LOGO

Speechmatics Improves Accented English Speech Recognition

October 26, 2021
Speechmatics Improves Accented English Speech Recognition

The Evolution and Inclusivity of Speech Recognition Technology

Over the past few years, speech recognition has transitioned from a convenience to a necessity, driven by the proliferation of smart speakers and advanced driver-assistance systems. However, equitable performance across all voices remains a challenge.

Addressing Disparities in Accuracy

Speechmatics asserts that its speech recognition model is the most accurate and inclusive currently available, surpassing competitors like Amazon and Google, particularly when processing speech patterns beyond standard American English.

This focus on accuracy was prompted by a 2019 Stanford University study, “Racial Disparities on Speech Recognition,” which revealed significant discrepancies. The study demonstrated that speech engines from major companies – Amazon, Apple, Google, IBM, and Microsoft – exhibited notably higher word error rates (WER) for Black speakers, averaging 0.35, compared to 0.19 for White speakers.

The Role of Data Diversity

A primary contributor to these disparities is likely the limited diversity within the datasets used to train these speech recognition systems. If a training dataset contains insufficient representation from Black speakers, the model’s ability to accurately interpret their speech patterns will be compromised.

This principle extends to speakers with diverse accents, dialects, and regional variations. Given the linguistic diversity within the United States – and indeed, the United Kingdom – any organization offering speech services to a broad audience must acknowledge and address this complexity.

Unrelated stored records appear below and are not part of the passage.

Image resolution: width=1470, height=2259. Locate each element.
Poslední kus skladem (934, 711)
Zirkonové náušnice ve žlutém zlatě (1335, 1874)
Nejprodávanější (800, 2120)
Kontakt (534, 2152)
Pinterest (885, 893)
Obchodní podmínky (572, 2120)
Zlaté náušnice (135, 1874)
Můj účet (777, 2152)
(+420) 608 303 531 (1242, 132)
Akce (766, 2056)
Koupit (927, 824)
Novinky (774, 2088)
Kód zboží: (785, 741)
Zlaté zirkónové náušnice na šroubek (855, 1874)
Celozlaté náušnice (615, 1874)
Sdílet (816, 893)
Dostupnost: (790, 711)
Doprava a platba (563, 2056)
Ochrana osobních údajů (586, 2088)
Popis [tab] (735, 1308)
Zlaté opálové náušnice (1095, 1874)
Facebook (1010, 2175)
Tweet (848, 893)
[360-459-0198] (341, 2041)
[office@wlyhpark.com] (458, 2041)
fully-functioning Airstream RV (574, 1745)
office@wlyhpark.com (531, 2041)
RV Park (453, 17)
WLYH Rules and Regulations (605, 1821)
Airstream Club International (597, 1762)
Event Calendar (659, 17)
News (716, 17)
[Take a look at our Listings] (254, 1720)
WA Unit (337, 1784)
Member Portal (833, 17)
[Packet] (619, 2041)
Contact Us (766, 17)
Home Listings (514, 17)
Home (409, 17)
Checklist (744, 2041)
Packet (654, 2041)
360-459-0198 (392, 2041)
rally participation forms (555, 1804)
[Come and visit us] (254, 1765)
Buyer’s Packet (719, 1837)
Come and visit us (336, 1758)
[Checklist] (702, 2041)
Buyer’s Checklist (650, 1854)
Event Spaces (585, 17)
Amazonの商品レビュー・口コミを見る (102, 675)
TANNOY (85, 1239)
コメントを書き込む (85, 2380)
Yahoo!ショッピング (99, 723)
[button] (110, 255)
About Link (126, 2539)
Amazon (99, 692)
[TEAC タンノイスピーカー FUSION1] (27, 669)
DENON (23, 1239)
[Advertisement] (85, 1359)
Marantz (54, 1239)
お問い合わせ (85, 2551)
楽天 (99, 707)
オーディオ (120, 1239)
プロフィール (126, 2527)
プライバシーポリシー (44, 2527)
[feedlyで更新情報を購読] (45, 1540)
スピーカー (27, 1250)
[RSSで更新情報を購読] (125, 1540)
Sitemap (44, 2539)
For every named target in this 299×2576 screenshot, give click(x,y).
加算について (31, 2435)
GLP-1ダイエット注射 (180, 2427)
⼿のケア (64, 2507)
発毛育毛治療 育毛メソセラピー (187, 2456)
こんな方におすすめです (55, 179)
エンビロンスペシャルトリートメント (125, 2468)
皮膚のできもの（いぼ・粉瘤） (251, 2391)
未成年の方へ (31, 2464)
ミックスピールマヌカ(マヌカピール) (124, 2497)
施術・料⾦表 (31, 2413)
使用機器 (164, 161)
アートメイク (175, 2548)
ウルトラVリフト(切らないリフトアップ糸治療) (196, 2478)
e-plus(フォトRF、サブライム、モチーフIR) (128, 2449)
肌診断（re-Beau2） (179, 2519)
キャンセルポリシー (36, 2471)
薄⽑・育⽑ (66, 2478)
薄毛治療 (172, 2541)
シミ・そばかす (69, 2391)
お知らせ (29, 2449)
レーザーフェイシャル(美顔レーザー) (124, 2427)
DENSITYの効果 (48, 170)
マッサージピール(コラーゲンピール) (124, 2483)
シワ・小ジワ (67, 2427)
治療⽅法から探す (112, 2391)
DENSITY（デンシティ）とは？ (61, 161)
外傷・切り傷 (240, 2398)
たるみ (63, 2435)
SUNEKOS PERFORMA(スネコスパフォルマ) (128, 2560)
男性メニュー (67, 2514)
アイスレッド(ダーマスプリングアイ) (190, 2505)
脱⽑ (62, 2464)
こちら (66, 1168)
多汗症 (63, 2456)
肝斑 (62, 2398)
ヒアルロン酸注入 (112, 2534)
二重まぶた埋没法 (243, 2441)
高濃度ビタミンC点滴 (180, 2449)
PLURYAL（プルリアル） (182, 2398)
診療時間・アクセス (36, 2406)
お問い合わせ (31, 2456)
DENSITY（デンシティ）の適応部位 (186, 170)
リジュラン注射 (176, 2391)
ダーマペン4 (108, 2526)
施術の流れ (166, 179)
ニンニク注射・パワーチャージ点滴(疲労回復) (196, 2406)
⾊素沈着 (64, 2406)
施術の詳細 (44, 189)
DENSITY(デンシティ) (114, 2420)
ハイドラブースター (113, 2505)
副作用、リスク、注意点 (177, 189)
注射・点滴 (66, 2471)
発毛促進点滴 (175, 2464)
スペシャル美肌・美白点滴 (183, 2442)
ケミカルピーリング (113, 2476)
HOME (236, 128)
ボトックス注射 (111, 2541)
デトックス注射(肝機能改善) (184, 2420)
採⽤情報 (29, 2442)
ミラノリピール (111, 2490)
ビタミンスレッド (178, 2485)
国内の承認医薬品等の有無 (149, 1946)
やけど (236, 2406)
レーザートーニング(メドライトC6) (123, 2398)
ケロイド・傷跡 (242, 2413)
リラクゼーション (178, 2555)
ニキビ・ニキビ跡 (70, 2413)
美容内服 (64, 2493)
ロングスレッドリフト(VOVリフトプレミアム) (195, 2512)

Speechmatics’ Performance Gains

The U.K.-based company, Speechmatics, prioritized accuracy in transcribing accented English with its latest model, and reports substantial improvements over existing solutions. Utilizing the same datasets employed in the Stanford study, but with updated speech software versions, “Speechmatics achieved an overall accuracy of 82.8% for African American voices, compared to 68.7% for Google and 68.6% for Amazon,” according to a company press release.

A Novel Approach to Model Creation

Speechmatics attributes its success to a relatively recent methodology in speech recognition model development. Traditional machine learning relies on supervised learning, where systems are trained with labeled data – for example, audio files paired with corresponding transcripts created and verified by human annotators.

Speechmatics, however, implemented self-supervised learning, a technique gaining prominence due to advancements in dataset size, learning efficiency, and computational capabilities. This approach incorporates both labeled and vast quantities of raw, unlabeled data, enabling the model to develop a more nuanced understanding of speech with reduced direct guidance.

Leveraging Large-Scale Unlabeled Data

The Speechmatics model began with approximately 30,000 hours of labeled data to establish a foundational understanding. Subsequently, it was exposed to 1.1 million hours of publicly available audio content sourced from platforms like YouTube and podcasts.

The use of this publicly sourced data raises ethical considerations, as explicit consent for its use in commercial speech recognition training was not obtained. However, this practice is becoming increasingly common, mirroring the approach taken by OpenAI in training its GPT-3 model using a substantial portion of the internet’s content.

Expanded Accuracy Across Demographics

Beyond improved accuracy for Black American speakers, the Speechmatics model demonstrates enhanced transcription capabilities for children (approximately 92% accuracy versus 83% for Google and Deepgram) and incremental gains in recognizing English spoken with accents from various regions, including Indian, Filipino, Southern African, and Scottish dialects.

The company also supports numerous other languages and maintains competitive performance in those areas. However, given the widespread use of English as a global language, accurate accent recognition is particularly crucial.

The Future of Inclusive AI

While Speechmatics currently leads in the metrics it reports, the field of artificial intelligence is rapidly evolving. Further advancements and competitive leaps are anticipated in the coming year. Companies like Google are actively working to improve speech recognition for individuals with speech impairments.

Prioritizing inclusion is becoming a central tenet of AI development, and it is encouraging to witness companies striving to surpass one another in this critical area.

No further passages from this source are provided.